Stored data:
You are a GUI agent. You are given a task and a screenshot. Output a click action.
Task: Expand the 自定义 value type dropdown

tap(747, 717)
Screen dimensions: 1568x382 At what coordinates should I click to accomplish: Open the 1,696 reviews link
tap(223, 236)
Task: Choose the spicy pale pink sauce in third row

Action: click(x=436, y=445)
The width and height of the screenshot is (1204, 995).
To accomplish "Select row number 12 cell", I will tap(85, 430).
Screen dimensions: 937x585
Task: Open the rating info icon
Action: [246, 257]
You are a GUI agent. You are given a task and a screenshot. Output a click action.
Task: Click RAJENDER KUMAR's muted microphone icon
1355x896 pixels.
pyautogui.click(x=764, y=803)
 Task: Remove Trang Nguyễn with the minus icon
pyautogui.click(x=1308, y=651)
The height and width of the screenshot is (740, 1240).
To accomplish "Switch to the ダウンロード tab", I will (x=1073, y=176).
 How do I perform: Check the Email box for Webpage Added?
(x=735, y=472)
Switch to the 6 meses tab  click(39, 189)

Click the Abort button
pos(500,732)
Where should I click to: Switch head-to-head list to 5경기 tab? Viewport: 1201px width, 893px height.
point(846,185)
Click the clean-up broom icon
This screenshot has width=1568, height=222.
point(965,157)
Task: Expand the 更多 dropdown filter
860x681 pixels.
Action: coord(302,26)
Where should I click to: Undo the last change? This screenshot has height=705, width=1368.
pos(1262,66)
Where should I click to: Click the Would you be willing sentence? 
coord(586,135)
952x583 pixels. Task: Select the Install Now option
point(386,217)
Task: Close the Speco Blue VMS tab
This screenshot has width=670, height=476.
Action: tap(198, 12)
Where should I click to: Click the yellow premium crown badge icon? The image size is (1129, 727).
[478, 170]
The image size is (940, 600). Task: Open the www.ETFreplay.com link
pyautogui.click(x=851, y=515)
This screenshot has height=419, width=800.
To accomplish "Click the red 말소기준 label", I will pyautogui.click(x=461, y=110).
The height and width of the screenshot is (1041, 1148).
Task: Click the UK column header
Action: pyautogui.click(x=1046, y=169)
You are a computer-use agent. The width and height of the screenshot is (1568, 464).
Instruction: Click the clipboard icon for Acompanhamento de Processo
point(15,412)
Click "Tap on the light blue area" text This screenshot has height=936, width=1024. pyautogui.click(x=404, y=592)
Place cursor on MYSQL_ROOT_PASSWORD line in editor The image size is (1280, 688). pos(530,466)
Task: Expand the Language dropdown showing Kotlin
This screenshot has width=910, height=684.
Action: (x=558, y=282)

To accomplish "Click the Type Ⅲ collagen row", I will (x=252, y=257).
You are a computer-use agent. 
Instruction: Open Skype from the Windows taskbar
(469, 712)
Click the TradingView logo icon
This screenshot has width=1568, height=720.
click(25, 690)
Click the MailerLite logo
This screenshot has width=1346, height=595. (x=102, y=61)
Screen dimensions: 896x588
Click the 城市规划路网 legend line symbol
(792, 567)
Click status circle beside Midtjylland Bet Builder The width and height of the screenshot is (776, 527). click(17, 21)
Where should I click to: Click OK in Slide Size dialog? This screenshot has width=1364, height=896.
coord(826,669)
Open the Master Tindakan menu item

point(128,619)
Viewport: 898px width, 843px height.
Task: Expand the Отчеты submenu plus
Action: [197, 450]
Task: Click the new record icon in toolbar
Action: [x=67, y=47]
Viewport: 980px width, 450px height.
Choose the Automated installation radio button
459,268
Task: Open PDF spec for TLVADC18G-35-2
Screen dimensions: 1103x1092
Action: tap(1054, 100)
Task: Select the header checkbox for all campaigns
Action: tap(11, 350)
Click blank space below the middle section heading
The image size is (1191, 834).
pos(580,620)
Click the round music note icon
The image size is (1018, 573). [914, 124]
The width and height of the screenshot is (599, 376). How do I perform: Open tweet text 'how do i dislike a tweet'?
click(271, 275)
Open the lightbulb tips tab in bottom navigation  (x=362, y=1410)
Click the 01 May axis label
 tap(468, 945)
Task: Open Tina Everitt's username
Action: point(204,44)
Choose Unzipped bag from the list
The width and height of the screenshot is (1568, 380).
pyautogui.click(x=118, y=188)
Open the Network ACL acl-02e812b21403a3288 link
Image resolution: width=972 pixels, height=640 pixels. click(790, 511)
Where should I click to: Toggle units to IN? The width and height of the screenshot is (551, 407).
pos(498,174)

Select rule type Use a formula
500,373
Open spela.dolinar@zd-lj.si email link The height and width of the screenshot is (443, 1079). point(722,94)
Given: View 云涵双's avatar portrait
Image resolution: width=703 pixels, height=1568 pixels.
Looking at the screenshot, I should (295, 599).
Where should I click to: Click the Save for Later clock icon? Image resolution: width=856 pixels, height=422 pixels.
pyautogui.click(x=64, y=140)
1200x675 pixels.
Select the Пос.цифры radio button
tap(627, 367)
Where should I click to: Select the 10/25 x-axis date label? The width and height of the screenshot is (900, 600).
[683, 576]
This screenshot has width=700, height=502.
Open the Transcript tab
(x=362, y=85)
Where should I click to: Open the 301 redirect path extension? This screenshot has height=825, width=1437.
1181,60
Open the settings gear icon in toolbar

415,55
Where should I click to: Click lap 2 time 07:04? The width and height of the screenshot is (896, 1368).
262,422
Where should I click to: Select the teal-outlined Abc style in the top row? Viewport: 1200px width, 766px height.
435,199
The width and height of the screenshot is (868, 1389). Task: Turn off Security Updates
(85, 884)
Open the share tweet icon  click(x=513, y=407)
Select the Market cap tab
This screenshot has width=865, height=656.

▸ Brief:
All entries are to be printed once more, exactly as given.

▸ Task response:
You are a GUI agent. You are given a task and a screenshot. Output a click action.
Task: Expand the 自定义 value type dropdown

tap(747, 717)
Screen dimensions: 1568x382 At what coordinates should I click to accomplish: Open the 1,696 reviews link
tap(223, 236)
Task: Choose the spicy pale pink sauce in third row

Action: click(x=436, y=445)
The width and height of the screenshot is (1204, 995).
To accomplish "Select row number 12 cell", I will tap(85, 430).
Screen dimensions: 937x585
Task: Open the rating info icon
Action: [246, 257]
You are a GUI agent. You are given a task and a screenshot. Output a click action.
Task: Click RAJENDER KUMAR's muted microphone icon
1355x896 pixels.
pyautogui.click(x=764, y=803)
 Task: Remove Trang Nguyễn with the minus icon
pyautogui.click(x=1308, y=651)
The height and width of the screenshot is (740, 1240).
To accomplish "Switch to the ダウンロード tab", I will (x=1073, y=176).
 How do I perform: Check the Email box for Webpage Added?
(x=735, y=472)
Switch to the 6 meses tab  click(39, 189)

Click the Abort button
pos(500,732)
Where should I click to: Switch head-to-head list to 5경기 tab? Viewport: 1201px width, 893px height.
point(846,185)
Click the clean-up broom icon
This screenshot has width=1568, height=222.
point(965,157)
Task: Expand the 更多 dropdown filter
860x681 pixels.
Action: coord(302,26)
Where should I click to: Undo the last change? This screenshot has height=705, width=1368.
pos(1262,66)
Where should I click to: Click the Would you be willing sentence? 
coord(586,135)
952x583 pixels. Task: Select the Install Now option
point(386,217)
Task: Close the Speco Blue VMS tab
This screenshot has width=670, height=476.
Action: tap(198, 12)
Where should I click to: Click the yellow premium crown badge icon? The image size is (1129, 727).
[478, 170]
The image size is (940, 600). Task: Open the www.ETFreplay.com link
pyautogui.click(x=851, y=515)
This screenshot has height=419, width=800.
To accomplish "Click the red 말소기준 label", I will pyautogui.click(x=461, y=110).
The height and width of the screenshot is (1041, 1148).
Task: Click the UK column header
Action: pyautogui.click(x=1046, y=169)
You are a computer-use agent. The width and height of the screenshot is (1568, 464).
Instruction: Click the clipboard icon for Acompanhamento de Processo
point(15,412)
Click "Tap on the light blue area" text This screenshot has height=936, width=1024. pyautogui.click(x=404, y=592)
Place cursor on MYSQL_ROOT_PASSWORD line in editor The image size is (1280, 688). pos(530,466)
Task: Expand the Language dropdown showing Kotlin
This screenshot has width=910, height=684.
Action: (x=558, y=282)

To accomplish "Click the Type Ⅲ collagen row", I will (x=252, y=257).
You are a computer-use agent. 
Instruction: Open Skype from the Windows taskbar
(469, 712)
Click the TradingView logo icon
This screenshot has width=1568, height=720.
click(25, 690)
Click the MailerLite logo
This screenshot has width=1346, height=595. (x=102, y=61)
Screen dimensions: 896x588
Click the 城市规划路网 legend line symbol
(792, 567)
Click status circle beside Midtjylland Bet Builder The width and height of the screenshot is (776, 527). click(17, 21)
Where should I click to: Click OK in Slide Size dialog? This screenshot has width=1364, height=896.
coord(826,669)
Open the Master Tindakan menu item

point(128,619)
Viewport: 898px width, 843px height.
Task: Expand the Отчеты submenu plus
Action: [197, 450]
Task: Click the new record icon in toolbar
Action: [x=67, y=47]
Viewport: 980px width, 450px height.
Choose the Automated installation radio button
459,268
Task: Open PDF spec for TLVADC18G-35-2
Screen dimensions: 1103x1092
Action: tap(1054, 100)
Task: Select the header checkbox for all campaigns
Action: tap(11, 350)
Click blank space below the middle section heading
The image size is (1191, 834).
pos(580,620)
Click the round music note icon
The image size is (1018, 573). [914, 124]
The width and height of the screenshot is (599, 376). How do I perform: Open tweet text 'how do i dislike a tweet'?
click(271, 275)
Open the lightbulb tips tab in bottom navigation  (x=362, y=1410)
Click the 01 May axis label
 tap(468, 945)
Task: Open Tina Everitt's username
Action: point(204,44)
Choose Unzipped bag from the list
The width and height of the screenshot is (1568, 380).
pyautogui.click(x=118, y=188)
Open the Network ACL acl-02e812b21403a3288 link
Image resolution: width=972 pixels, height=640 pixels. click(790, 511)
Where should I click to: Toggle units to IN? The width and height of the screenshot is (551, 407).
pos(498,174)

Select rule type Use a formula
500,373
Open spela.dolinar@zd-lj.si email link The height and width of the screenshot is (443, 1079). point(722,94)
Given: View 云涵双's avatar portrait
Image resolution: width=703 pixels, height=1568 pixels.
Looking at the screenshot, I should (295, 599).
Where should I click to: Click the Save for Later clock icon? Image resolution: width=856 pixels, height=422 pixels.
pyautogui.click(x=64, y=140)
1200x675 pixels.
Select the Пос.цифры radio button
tap(627, 367)
Where should I click to: Select the 10/25 x-axis date label? The width and height of the screenshot is (900, 600).
[683, 576]
This screenshot has width=700, height=502.
Open the Transcript tab
(x=362, y=85)
Where should I click to: Open the 301 redirect path extension? This screenshot has height=825, width=1437.
1181,60
Open the settings gear icon in toolbar

415,55
Where should I click to: Click lap 2 time 07:04? The width and height of the screenshot is (896, 1368).
262,422
Where should I click to: Select the teal-outlined Abc style in the top row? Viewport: 1200px width, 766px height.
435,199
The width and height of the screenshot is (868, 1389). Task: Turn off Security Updates
(85, 884)
Open the share tweet icon  click(x=513, y=407)
Select the Market cap tab
This screenshot has width=865, height=656.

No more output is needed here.